Boyle’s sweeping, $41 million performance told the history of Britain’s rise through the industrial women air max revolution to the technological age, and incorporated elements of literature, music and, almost as an afterthought, nike free running sports.
Former Beatle Paul McCartney sang, reclusive “Harry Potter” author J.K. Rowling read from “Peter Pan” and, well, did we mention Air max 2011 the Nike air max 2011 Queen? She was cheap air max shoes introduced first in a video that showed her being escorted from Buckingham Palace by James Bond - Craig, Daniel Craig - and parachuting to the stadium, which of course, was a bit of camera trickery.

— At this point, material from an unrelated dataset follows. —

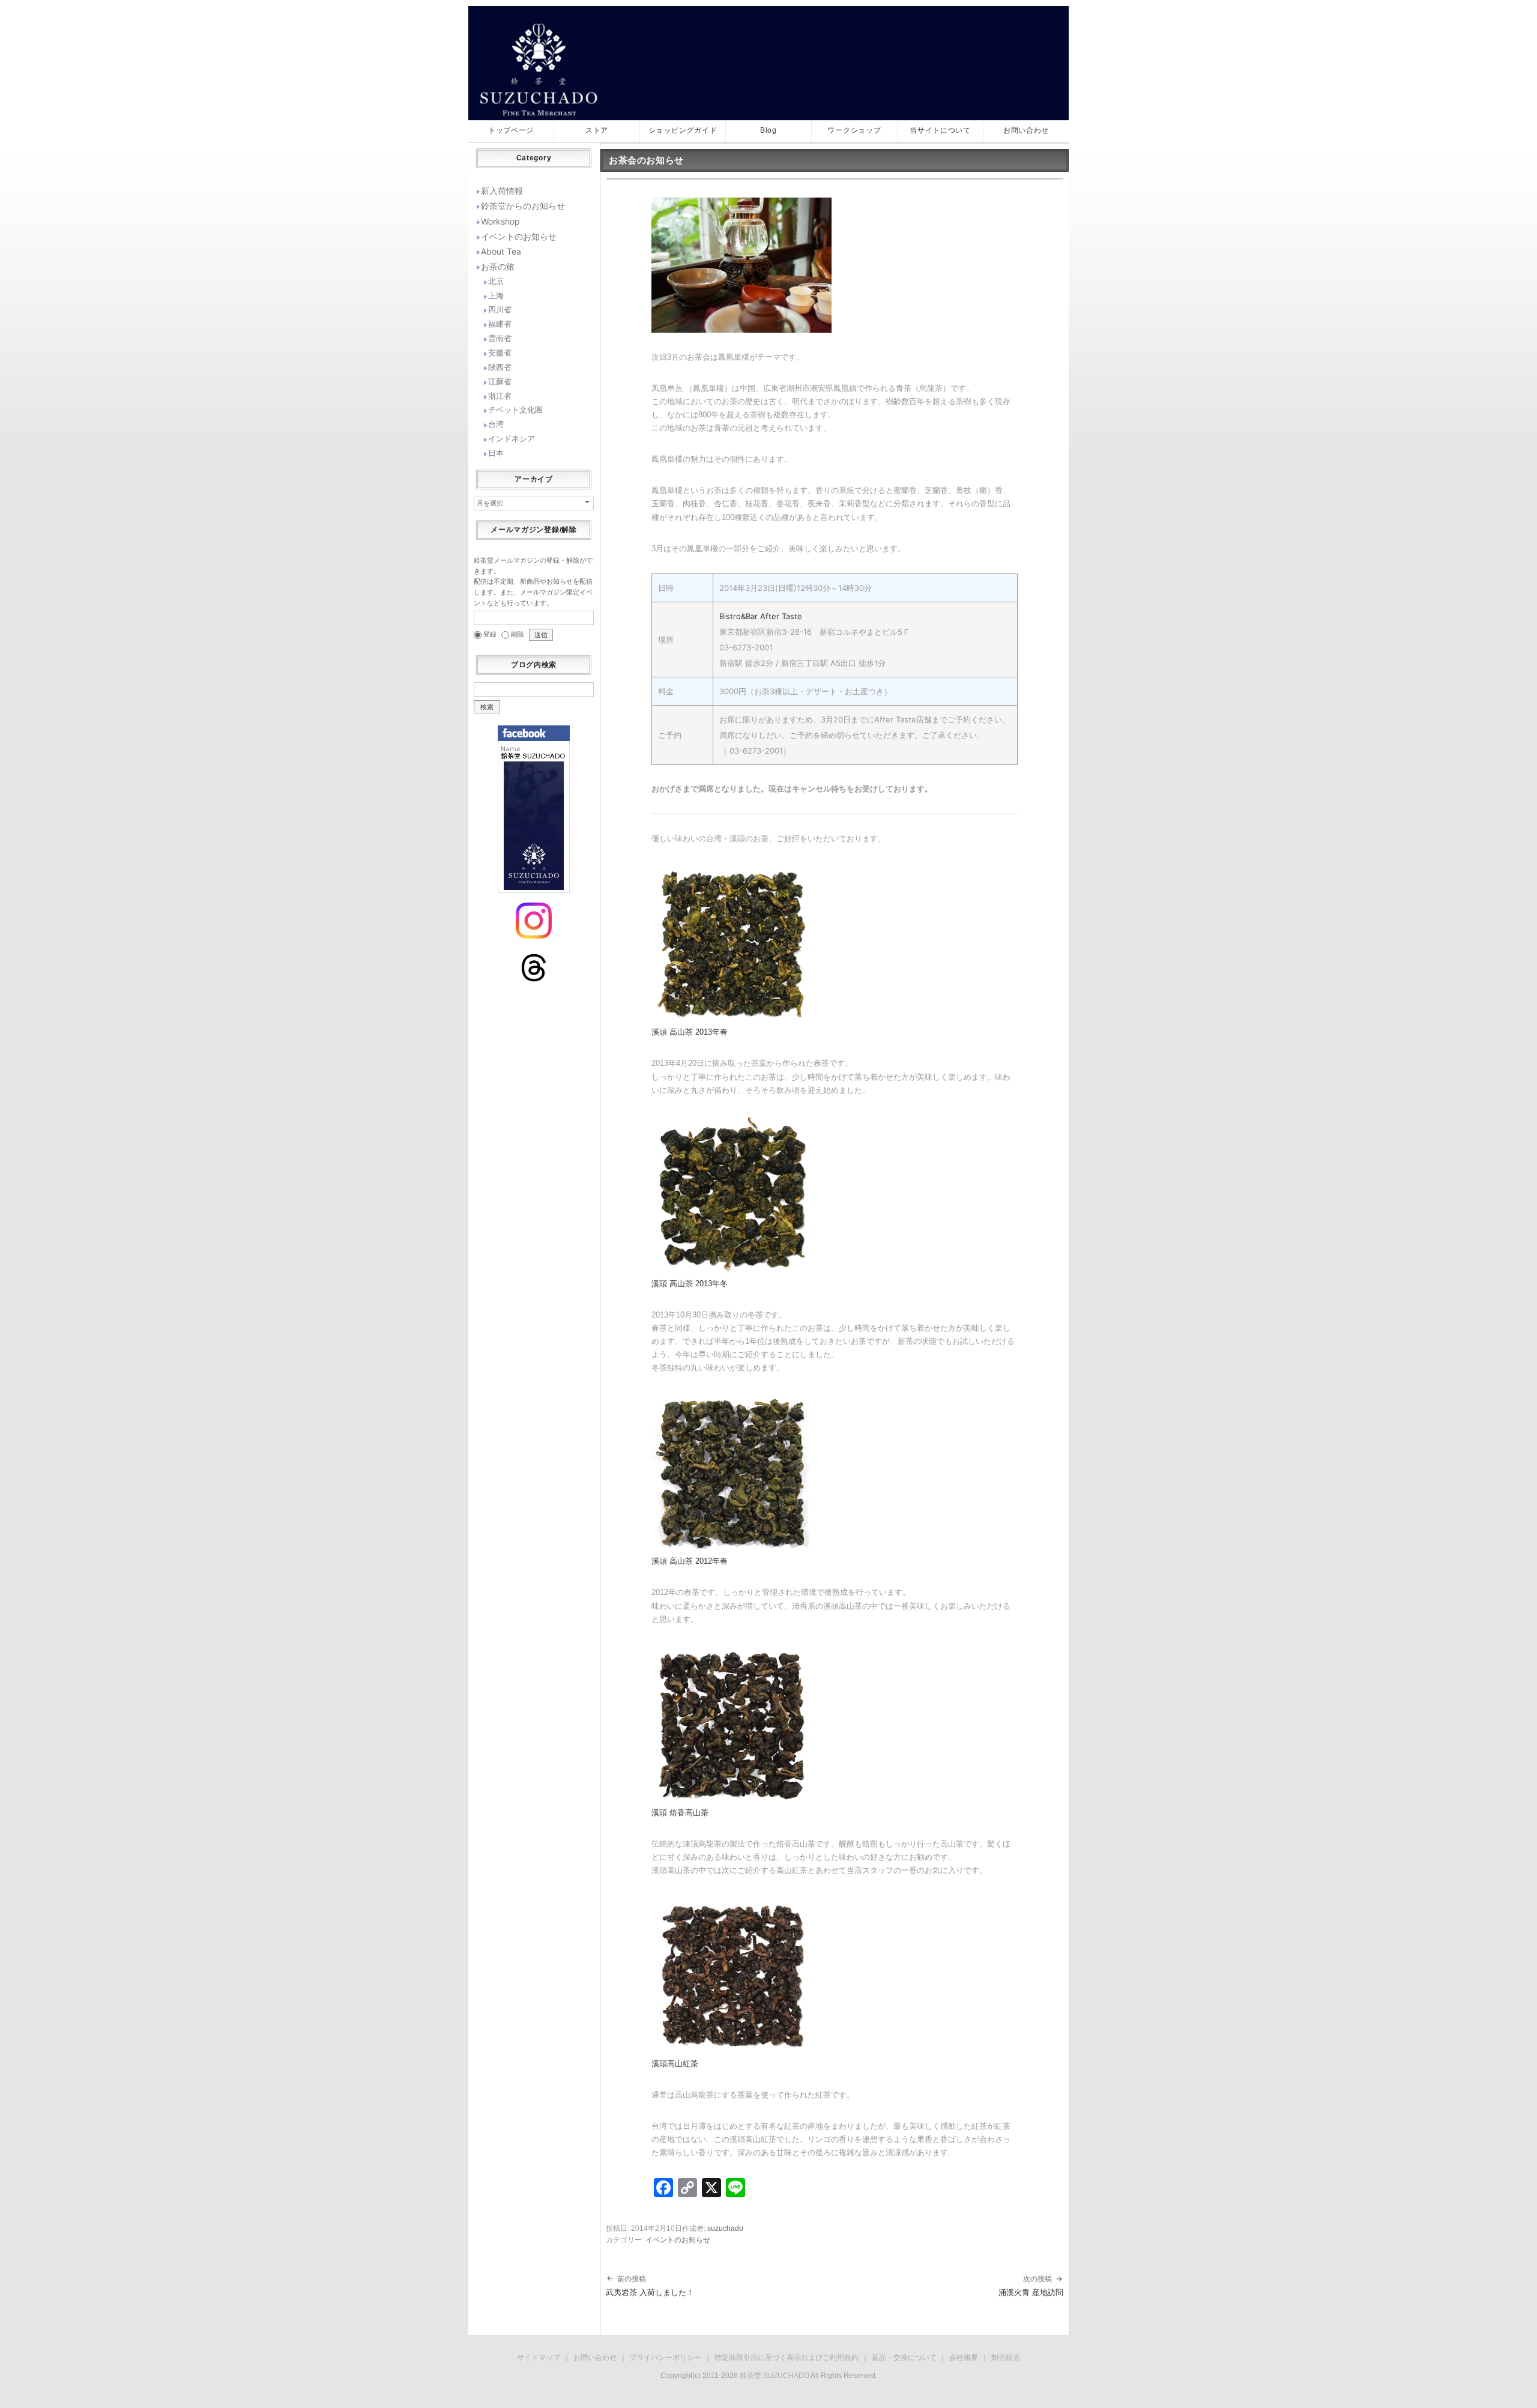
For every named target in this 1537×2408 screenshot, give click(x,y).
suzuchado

With an emphasis on youth this time around, London officially became the first city to host the Olympics three times. The first, in 1908 was after the eruption of Mount Vesuvius forced them out of Rome, and in 1948, on the heels of World War II.
“Each time we have done it,” said Sebastian Coe, chairman of the London organizing committee, “the world has faced turbulence and trouble. And each time the games have been a triumph.”
In the weeks leading up to the opening, British tabloids were at full-force projecting various aspects of Boyle’s creation, which met a social media resistance, the movement to “#savethesurprise.”
The greatest mystery was of who would light the Olympic cauldron. Sir Steven Redgrave was a leading candidate, as was Roger Bannister, the first man to run a mile under four minutes. In a twist, Redgrave, a five-time rowing gold medalist, carried the torch into the stadium, but passed it off to seven young athletes, who represented the future of Britain. They each lit a copper rose petal at the center of the stadium, which grew to a circle made up of petals representing each country. Those, then, lifted up to form one giant flame.
Muhammad Ali, who lit the cauldron at the 1996 Atlanta Olympics, was one of nine bearers of the Olympic flag, before speeches from Coe and International Olympic Committee President Jacque Rogge.
It was certainly a go-big-or-go-home production, which it almost needed to be after the dazzling ceremony in Beijing at the 2008 Olympics. The Olympic bell, which was rung by recent Tour de France champion Bradley Wiggins, was made by the same foundry responsible for the Liberty Bell and Big Ben and will reside in the park for 200 years before it is returned to the foundry for a tune-up.